Taking a process-oriented approach to creative practice does not diminish its products, but imbues them with a new kind of life and an ongoingness difficult to articulate in semantic language. Timescales vary in the forest, and certain projects still feel like saplings after two years. There is little sense of beginning or middle, and certainly no end—as in forests, where trees never quite die but transform into new source of energy for others of its kind and splinter into new habitats for myriad living creatures. Here, even the ossified renderings of product-centric work inevitably yield new opportunities for improvisation, as so-called “products” invariably succumb to the flows of forest dynamics. Here, in the tenderness of uncertainty or the intense fractures of grief, one becomes easily infected by a youthful vibrance embedded even (and perhaps especially) in decay, where life and death both follow and precede one another, enmeshing affects of heartache and play.
Author Bios
Roksana Niewadzisz is a polylingual artist and a researcher with an academic background in Theatre, Translations and Art History. Currently she is developing a multidisciplinary practice-based PhD project across the Department of Theatre and the Department of Spanish, Portuguese and Latin American Studies at the University College Cork for which she was awarded the 2021 Government of Ireland Postgraduate Scholarship. For the last five years Roksana has developed a variety of multidisciplinary, multilinguistic performative and audio-visual projects presented during international conferences, symposiums and events, such as: IFTR Shifting Places, ‘Out of Wings Forum’ at King’s College in London, ‘Fabulation for Future’ and ‘How to become a Posthuman’ at the Film University Babelsberg, ‘Performing Translation’, ‘Reading in Translation’ and ‘Radical Translation(s)/Translating the Radical’ at the UCC, 68th Annual AHGBI Conference at the UDC/Trinity in Dublin, ‘Global Water Dances Cork’ and the ‘Refugee Week’ at the UCC. She also contributed with her reflective text to the publication: The Coastal Atlas of Ireland (2021). For over eighteen years she has been developing her skills as audio-visual artist, performer, stage director and actress, training, devising work and performing in several countries and has developed fluency in four languages: Polish, English, Spanish, and Italian.

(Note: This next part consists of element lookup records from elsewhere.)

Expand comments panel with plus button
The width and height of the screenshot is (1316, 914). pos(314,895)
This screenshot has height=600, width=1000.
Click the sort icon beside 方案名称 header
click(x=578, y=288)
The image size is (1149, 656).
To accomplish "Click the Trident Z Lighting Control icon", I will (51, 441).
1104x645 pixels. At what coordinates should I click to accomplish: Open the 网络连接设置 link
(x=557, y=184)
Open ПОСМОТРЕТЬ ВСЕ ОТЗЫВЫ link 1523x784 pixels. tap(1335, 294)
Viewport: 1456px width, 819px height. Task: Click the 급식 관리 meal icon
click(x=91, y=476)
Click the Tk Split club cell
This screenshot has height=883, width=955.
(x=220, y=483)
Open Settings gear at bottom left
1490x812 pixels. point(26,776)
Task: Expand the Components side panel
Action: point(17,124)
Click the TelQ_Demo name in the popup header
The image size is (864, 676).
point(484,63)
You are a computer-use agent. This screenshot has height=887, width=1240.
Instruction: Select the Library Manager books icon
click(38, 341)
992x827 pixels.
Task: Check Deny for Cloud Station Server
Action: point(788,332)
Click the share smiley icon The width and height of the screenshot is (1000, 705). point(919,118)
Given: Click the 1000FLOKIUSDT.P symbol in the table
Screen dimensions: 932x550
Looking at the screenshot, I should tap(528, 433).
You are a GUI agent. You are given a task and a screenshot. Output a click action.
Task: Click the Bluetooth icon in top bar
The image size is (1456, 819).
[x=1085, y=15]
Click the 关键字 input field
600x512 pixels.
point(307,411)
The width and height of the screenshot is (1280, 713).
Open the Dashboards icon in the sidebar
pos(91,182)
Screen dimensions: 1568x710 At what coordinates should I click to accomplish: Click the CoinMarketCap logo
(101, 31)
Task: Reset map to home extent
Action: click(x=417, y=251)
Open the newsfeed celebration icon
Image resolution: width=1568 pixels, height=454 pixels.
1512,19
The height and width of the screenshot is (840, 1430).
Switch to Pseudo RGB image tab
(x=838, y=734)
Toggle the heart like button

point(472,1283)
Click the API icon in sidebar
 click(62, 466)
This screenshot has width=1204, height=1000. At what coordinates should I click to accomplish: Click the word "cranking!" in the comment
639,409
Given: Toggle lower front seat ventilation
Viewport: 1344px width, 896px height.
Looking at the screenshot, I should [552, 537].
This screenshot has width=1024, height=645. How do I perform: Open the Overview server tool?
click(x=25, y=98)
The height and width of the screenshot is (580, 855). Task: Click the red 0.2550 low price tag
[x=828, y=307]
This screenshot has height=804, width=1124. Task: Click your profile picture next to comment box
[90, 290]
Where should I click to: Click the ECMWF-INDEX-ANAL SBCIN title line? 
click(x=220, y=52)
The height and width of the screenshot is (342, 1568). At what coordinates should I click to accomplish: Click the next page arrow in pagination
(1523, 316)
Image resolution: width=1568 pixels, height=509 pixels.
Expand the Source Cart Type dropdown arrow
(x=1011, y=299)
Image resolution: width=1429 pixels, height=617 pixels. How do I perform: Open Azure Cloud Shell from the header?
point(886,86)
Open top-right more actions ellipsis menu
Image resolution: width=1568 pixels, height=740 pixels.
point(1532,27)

Josh Wagner is in his final year as a Creative Practice PhD candidate at University Cork College. He earned his Masters in Creative Writing at the University of Edinburgh. In the early 2010s, Wagner co-founded Viscosity Theatre in Montana, US, where he worked as a writer and producer of theatre while simultaneously developing work in film, prose, and graphic novels. His current research concerns forest-based arts practices as they intersect the affects of grief.
[1] Bogart, A. 2001, A director prepares: seven essays on art and theatre, Routledge, New York; London.